Repost de @debora_d_diniz:

Hoje é o Dia Latino-Americano e Caribenho de Luta pela Descriminalização e Legalização do Aborto. O marco da data começou por aqui, em nosso canto do mundo, nos anos 1990, mas hoje é reconhecido globalmente como um dia para falar e lutar por acesso a aborto seguro.

Descriminalização e legalização são passos cruciais, mas não garantem acesso a aborto seguro. O Brasil é prova disso. No Brasil, o aborto é legal em caso de estupro, de risco de vida e de anencefalia.

Mas no Piauí, uma menininha de 11 anos, sobrevivente de anos de violência sexual cometida por homens da própria família e grávida pela segunda vez, espera por uma interrupção da gravidez para poder voltar à escola. Ela vive hoje em um abrigo junto com outra criança, o bebê que foi obrigada a parir na primeira gravidez.

No Rio Grande do Sul, uma mulher grávida de gêmeos siameses com graves malformações e sem chance de sobreviver fora do útero corre risco de vida à medida que a gravidez avança. A Defensoria Pública tenta há semanas garantir seu direito a um aborto. O TJRS negou. O STJ negou. A decisão de simplesmente respeitar a lei brasileira depende agora do ministro do STF escolhido por ser "terrivelmente evangélico".

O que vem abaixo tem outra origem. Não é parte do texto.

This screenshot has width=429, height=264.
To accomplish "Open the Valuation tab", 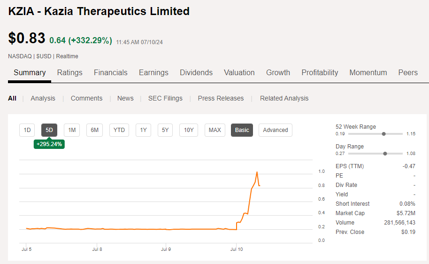I will [x=239, y=73].
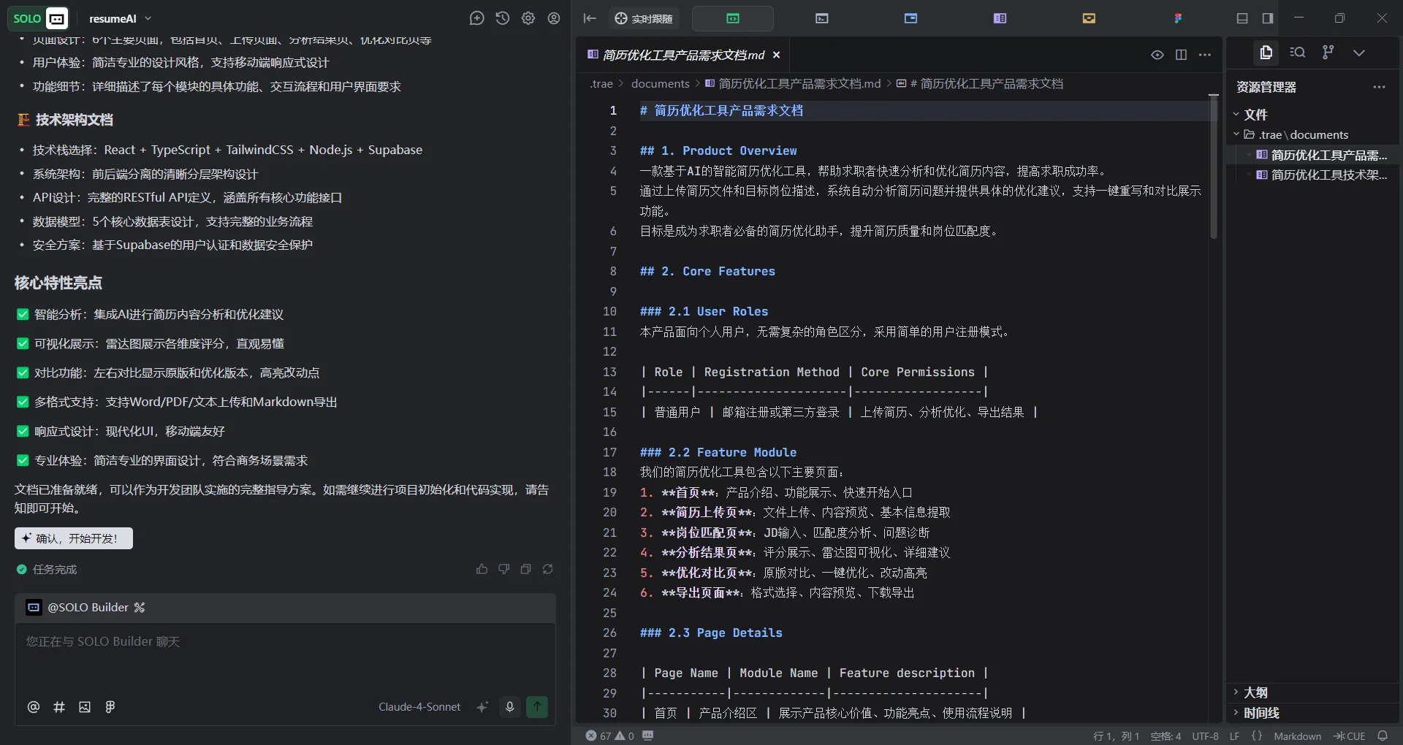Click the 确认，开始开发! button
Screen dimensions: 1403x745
74,538
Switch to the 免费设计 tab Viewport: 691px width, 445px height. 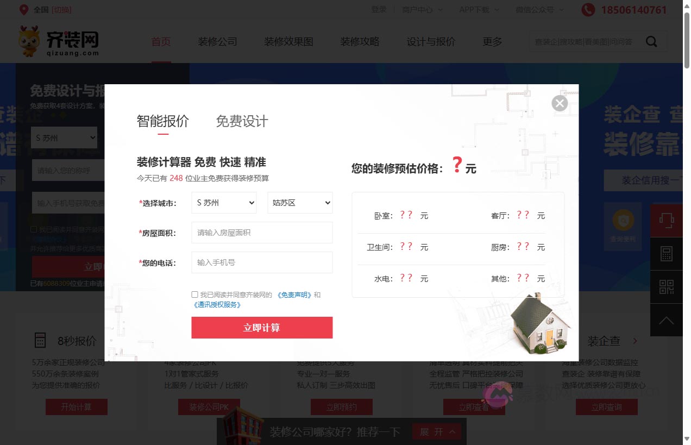point(242,122)
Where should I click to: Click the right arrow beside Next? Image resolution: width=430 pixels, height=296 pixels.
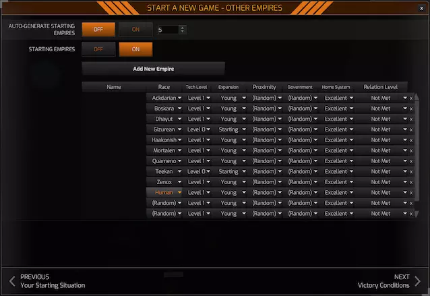tap(417, 281)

Como é que se luta por aborto seguro? Com lei e política pública, sim. Mas também com um Estado que valorize e respeite a vida de meninas, mulheres e pessoas que podem engravidar. Que as trate como seres humanos, como pessoas com projetos de vida, com direito de não sofrer violência, de não ter que temer a morte por uma gravidez inviável.